[Requirements] Will you reproduce the source data below line for line, changing nothing?

[Start Source material]

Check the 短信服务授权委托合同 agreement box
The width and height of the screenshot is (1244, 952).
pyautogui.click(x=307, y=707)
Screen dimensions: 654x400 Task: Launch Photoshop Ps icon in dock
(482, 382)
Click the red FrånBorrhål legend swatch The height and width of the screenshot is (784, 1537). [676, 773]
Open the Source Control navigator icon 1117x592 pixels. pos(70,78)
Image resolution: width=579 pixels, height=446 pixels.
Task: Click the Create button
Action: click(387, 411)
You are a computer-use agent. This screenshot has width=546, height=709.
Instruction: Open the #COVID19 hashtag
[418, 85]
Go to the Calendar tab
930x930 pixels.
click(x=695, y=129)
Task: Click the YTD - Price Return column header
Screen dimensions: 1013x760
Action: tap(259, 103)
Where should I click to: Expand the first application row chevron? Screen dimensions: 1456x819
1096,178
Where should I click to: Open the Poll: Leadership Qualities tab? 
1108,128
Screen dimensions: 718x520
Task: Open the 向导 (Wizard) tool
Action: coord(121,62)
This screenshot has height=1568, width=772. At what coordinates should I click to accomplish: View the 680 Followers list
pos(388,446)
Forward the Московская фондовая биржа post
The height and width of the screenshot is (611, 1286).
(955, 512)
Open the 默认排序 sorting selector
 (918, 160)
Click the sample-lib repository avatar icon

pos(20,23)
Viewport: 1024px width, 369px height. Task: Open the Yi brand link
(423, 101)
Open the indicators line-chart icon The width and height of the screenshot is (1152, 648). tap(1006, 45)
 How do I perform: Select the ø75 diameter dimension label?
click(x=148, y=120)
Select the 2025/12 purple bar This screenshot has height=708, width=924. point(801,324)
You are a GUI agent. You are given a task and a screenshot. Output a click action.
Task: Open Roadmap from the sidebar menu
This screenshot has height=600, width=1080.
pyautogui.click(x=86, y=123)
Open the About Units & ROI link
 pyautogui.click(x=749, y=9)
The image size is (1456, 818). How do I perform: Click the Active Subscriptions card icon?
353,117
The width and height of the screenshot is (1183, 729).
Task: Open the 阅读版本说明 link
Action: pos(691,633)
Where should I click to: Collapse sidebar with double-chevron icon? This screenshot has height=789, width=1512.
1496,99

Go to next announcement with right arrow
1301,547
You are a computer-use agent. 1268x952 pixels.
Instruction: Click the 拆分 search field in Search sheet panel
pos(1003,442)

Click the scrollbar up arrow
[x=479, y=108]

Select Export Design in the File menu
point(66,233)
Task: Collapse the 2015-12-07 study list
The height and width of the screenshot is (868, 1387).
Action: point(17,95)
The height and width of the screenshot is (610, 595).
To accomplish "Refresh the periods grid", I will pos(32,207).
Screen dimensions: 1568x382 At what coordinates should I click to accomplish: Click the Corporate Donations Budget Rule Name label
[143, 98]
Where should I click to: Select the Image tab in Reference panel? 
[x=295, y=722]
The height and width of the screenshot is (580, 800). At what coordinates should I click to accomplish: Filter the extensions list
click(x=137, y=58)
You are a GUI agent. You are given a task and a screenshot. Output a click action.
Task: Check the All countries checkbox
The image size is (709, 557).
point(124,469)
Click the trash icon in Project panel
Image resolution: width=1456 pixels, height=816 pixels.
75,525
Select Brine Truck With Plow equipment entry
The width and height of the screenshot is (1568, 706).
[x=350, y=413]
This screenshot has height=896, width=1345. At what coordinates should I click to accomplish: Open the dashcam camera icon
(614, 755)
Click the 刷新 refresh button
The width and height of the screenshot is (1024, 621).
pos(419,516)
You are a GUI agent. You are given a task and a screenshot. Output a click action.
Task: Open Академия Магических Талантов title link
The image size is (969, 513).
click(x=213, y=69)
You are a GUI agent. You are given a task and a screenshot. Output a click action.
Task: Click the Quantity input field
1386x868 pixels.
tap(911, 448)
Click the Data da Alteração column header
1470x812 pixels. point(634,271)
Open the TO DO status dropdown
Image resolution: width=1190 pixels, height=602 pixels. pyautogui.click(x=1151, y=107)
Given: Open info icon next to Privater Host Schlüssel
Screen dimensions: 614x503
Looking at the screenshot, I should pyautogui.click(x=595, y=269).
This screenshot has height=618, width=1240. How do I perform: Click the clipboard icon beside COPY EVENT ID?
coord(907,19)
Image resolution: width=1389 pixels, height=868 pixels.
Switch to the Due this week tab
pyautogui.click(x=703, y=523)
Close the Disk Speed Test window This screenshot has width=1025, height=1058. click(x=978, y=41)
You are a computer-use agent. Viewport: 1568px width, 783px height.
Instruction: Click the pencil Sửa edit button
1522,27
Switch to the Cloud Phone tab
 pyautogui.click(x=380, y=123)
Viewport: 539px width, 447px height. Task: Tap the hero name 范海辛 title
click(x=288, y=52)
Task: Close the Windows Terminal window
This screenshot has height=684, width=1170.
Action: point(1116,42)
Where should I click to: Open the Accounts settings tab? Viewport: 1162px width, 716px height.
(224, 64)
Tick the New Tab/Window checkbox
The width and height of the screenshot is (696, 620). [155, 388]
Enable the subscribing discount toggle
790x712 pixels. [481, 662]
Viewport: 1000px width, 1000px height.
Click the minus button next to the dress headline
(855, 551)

[End Source material]

[Reply to the exercise]
Check the 短信服务授权委托合同 agreement box
The width and height of the screenshot is (1244, 952).
pyautogui.click(x=307, y=707)
Screen dimensions: 654x400 Task: Launch Photoshop Ps icon in dock
(482, 382)
Click the red FrånBorrhål legend swatch The height and width of the screenshot is (784, 1537). [676, 773]
Open the Source Control navigator icon 1117x592 pixels. pos(70,78)
Image resolution: width=579 pixels, height=446 pixels.
Task: Click the Create button
Action: click(387, 411)
You are a computer-use agent. This screenshot has width=546, height=709.
Instruction: Open the #COVID19 hashtag
[418, 85]
Go to the Calendar tab
930x930 pixels.
click(x=695, y=129)
Task: Click the YTD - Price Return column header
Screen dimensions: 1013x760
Action: tap(259, 103)
Where should I click to: Expand the first application row chevron? Screen dimensions: 1456x819
1096,178
Where should I click to: Open the Poll: Leadership Qualities tab? 
1108,128
Screen dimensions: 718x520
Task: Open the 向导 (Wizard) tool
Action: coord(121,62)
This screenshot has height=1568, width=772. At what coordinates should I click to accomplish: View the 680 Followers list
pos(388,446)
Forward the Московская фондовая биржа post
The height and width of the screenshot is (611, 1286).
(955, 512)
Open the 默认排序 sorting selector
 (918, 160)
Click the sample-lib repository avatar icon

pos(20,23)
Viewport: 1024px width, 369px height. Task: Open the Yi brand link
(423, 101)
Open the indicators line-chart icon The width and height of the screenshot is (1152, 648). tap(1006, 45)
 How do I perform: Select the ø75 diameter dimension label?
click(x=148, y=120)
Select the 2025/12 purple bar This screenshot has height=708, width=924. point(801,324)
You are a GUI agent. You are given a task and a screenshot. Output a click action.
Task: Open Roadmap from the sidebar menu
This screenshot has height=600, width=1080.
pyautogui.click(x=86, y=123)
Open the About Units & ROI link
 pyautogui.click(x=749, y=9)
The image size is (1456, 818). How do I perform: Click the Active Subscriptions card icon?
353,117
The width and height of the screenshot is (1183, 729).
Task: Open the 阅读版本说明 link
Action: pos(691,633)
Where should I click to: Collapse sidebar with double-chevron icon? This screenshot has height=789, width=1512.
1496,99

Go to next announcement with right arrow
1301,547
You are a computer-use agent. 1268x952 pixels.
Instruction: Click the 拆分 search field in Search sheet panel
pos(1003,442)

Click the scrollbar up arrow
[x=479, y=108]

Select Export Design in the File menu
point(66,233)
Task: Collapse the 2015-12-07 study list
The height and width of the screenshot is (868, 1387).
Action: point(17,95)
The height and width of the screenshot is (610, 595).
To accomplish "Refresh the periods grid", I will pos(32,207).
Screen dimensions: 1568x382 At what coordinates should I click to accomplish: Click the Corporate Donations Budget Rule Name label
[143, 98]
Where should I click to: Select the Image tab in Reference panel? 
[x=295, y=722]
The height and width of the screenshot is (580, 800). At what coordinates should I click to accomplish: Filter the extensions list
click(x=137, y=58)
You are a GUI agent. You are given a task and a screenshot. Output a click action.
Task: Check the All countries checkbox
The image size is (709, 557).
point(124,469)
Click the trash icon in Project panel
Image resolution: width=1456 pixels, height=816 pixels.
75,525
Select Brine Truck With Plow equipment entry
The width and height of the screenshot is (1568, 706).
[x=350, y=413]
This screenshot has height=896, width=1345. At what coordinates should I click to accomplish: Open the dashcam camera icon
(614, 755)
Click the 刷新 refresh button
The width and height of the screenshot is (1024, 621).
pos(419,516)
You are a GUI agent. You are given a task and a screenshot. Output a click action.
Task: Open Академия Магических Талантов title link
The image size is (969, 513).
click(x=213, y=69)
You are a GUI agent. You are given a task and a screenshot. Output a click action.
Task: Click the Quantity input field
1386x868 pixels.
tap(911, 448)
Click the Data da Alteração column header
1470x812 pixels. point(634,271)
Open the TO DO status dropdown
Image resolution: width=1190 pixels, height=602 pixels. pyautogui.click(x=1151, y=107)
Given: Open info icon next to Privater Host Schlüssel
Screen dimensions: 614x503
Looking at the screenshot, I should pyautogui.click(x=595, y=269).
This screenshot has height=618, width=1240. How do I perform: Click the clipboard icon beside COPY EVENT ID?
coord(907,19)
Image resolution: width=1389 pixels, height=868 pixels.
Switch to the Due this week tab
pyautogui.click(x=703, y=523)
Close the Disk Speed Test window This screenshot has width=1025, height=1058. click(x=978, y=41)
You are a computer-use agent. Viewport: 1568px width, 783px height.
Instruction: Click the pencil Sửa edit button
1522,27
Switch to the Cloud Phone tab
 pyautogui.click(x=380, y=123)
Viewport: 539px width, 447px height. Task: Tap the hero name 范海辛 title
click(x=288, y=52)
Task: Close the Windows Terminal window
This screenshot has height=684, width=1170.
Action: point(1116,42)
Where should I click to: Open the Accounts settings tab? Viewport: 1162px width, 716px height.
(224, 64)
Tick the New Tab/Window checkbox
The width and height of the screenshot is (696, 620). [155, 388]
Enable the subscribing discount toggle
790x712 pixels. [481, 662]
Viewport: 1000px width, 1000px height.
Click the minus button next to the dress headline
(855, 551)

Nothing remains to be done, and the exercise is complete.